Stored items
※

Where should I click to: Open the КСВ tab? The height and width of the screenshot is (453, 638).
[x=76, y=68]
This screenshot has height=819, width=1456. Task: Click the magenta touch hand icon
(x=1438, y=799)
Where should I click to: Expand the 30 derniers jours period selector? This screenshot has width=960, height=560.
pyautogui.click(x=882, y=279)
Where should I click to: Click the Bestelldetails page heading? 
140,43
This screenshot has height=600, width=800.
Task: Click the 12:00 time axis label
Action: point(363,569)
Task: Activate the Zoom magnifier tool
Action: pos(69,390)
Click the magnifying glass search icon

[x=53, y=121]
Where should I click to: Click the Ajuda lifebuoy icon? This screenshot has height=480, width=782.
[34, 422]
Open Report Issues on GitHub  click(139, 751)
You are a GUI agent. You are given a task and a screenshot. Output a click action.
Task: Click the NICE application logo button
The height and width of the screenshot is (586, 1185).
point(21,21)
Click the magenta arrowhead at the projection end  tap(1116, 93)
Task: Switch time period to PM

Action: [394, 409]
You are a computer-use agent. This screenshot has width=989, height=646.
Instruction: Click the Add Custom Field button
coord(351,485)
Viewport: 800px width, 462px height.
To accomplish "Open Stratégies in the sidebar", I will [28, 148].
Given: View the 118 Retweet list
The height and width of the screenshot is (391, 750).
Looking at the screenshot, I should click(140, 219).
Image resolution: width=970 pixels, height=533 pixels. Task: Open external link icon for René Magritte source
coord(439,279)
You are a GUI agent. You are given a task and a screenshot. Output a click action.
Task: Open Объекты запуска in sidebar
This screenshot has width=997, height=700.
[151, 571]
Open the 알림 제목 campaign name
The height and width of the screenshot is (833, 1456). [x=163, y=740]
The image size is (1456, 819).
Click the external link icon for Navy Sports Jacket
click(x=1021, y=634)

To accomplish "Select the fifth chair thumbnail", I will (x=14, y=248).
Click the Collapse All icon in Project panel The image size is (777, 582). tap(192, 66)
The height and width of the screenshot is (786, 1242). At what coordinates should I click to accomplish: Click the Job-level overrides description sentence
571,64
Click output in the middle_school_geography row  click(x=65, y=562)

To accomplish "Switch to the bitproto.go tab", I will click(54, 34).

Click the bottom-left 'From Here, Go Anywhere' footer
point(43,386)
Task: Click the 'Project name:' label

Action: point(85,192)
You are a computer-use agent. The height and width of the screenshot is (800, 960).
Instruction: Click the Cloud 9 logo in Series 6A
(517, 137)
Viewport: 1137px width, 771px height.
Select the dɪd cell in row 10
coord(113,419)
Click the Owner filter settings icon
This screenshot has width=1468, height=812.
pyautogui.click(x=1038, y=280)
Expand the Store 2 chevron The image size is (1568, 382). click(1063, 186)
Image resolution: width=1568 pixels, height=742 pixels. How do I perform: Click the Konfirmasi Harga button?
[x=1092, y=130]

※

Transcribe the full set of records without altering a single character.

Reply to the task:
Where should I click to: Open the КСВ tab? The height and width of the screenshot is (453, 638).
[x=76, y=68]
This screenshot has height=819, width=1456. Task: Click the magenta touch hand icon
(x=1438, y=799)
Where should I click to: Expand the 30 derniers jours period selector? This screenshot has width=960, height=560.
pyautogui.click(x=882, y=279)
Where should I click to: Click the Bestelldetails page heading? 
140,43
This screenshot has height=600, width=800.
Task: Click the 12:00 time axis label
Action: point(363,569)
Task: Activate the Zoom magnifier tool
Action: pos(69,390)
Click the magnifying glass search icon

[x=53, y=121]
Where should I click to: Click the Ajuda lifebuoy icon? This screenshot has height=480, width=782.
[34, 422]
Open Report Issues on GitHub  click(139, 751)
You are a GUI agent. You are given a task and a screenshot. Output a click action.
Task: Click the NICE application logo button
The height and width of the screenshot is (586, 1185).
point(21,21)
Click the magenta arrowhead at the projection end  tap(1116, 93)
Task: Switch time period to PM

Action: [394, 409]
You are a computer-use agent. This screenshot has width=989, height=646.
Instruction: Click the Add Custom Field button
coord(351,485)
Viewport: 800px width, 462px height.
To accomplish "Open Stratégies in the sidebar", I will [28, 148].
Given: View the 118 Retweet list
The height and width of the screenshot is (391, 750).
Looking at the screenshot, I should click(140, 219).
Image resolution: width=970 pixels, height=533 pixels. Task: Open external link icon for René Magritte source
coord(439,279)
You are a GUI agent. You are given a task and a screenshot. Output a click action.
Task: Open Объекты запуска in sidebar
This screenshot has width=997, height=700.
[151, 571]
Open the 알림 제목 campaign name
The height and width of the screenshot is (833, 1456). [x=163, y=740]
The image size is (1456, 819).
Click the external link icon for Navy Sports Jacket
click(x=1021, y=634)

To accomplish "Select the fifth chair thumbnail", I will (x=14, y=248).
Click the Collapse All icon in Project panel The image size is (777, 582). tap(192, 66)
The height and width of the screenshot is (786, 1242). At what coordinates should I click to accomplish: Click the Job-level overrides description sentence
571,64
Click output in the middle_school_geography row  click(x=65, y=562)

To accomplish "Switch to the bitproto.go tab", I will click(54, 34).

Click the bottom-left 'From Here, Go Anywhere' footer
point(43,386)
Task: Click the 'Project name:' label

Action: point(85,192)
You are a computer-use agent. The height and width of the screenshot is (800, 960).
Instruction: Click the Cloud 9 logo in Series 6A
(517, 137)
Viewport: 1137px width, 771px height.
Select the dɪd cell in row 10
coord(113,419)
Click the Owner filter settings icon
This screenshot has width=1468, height=812.
pyautogui.click(x=1038, y=280)
Expand the Store 2 chevron The image size is (1568, 382). click(1063, 186)
Image resolution: width=1568 pixels, height=742 pixels. How do I perform: Click the Konfirmasi Harga button?
[x=1092, y=130]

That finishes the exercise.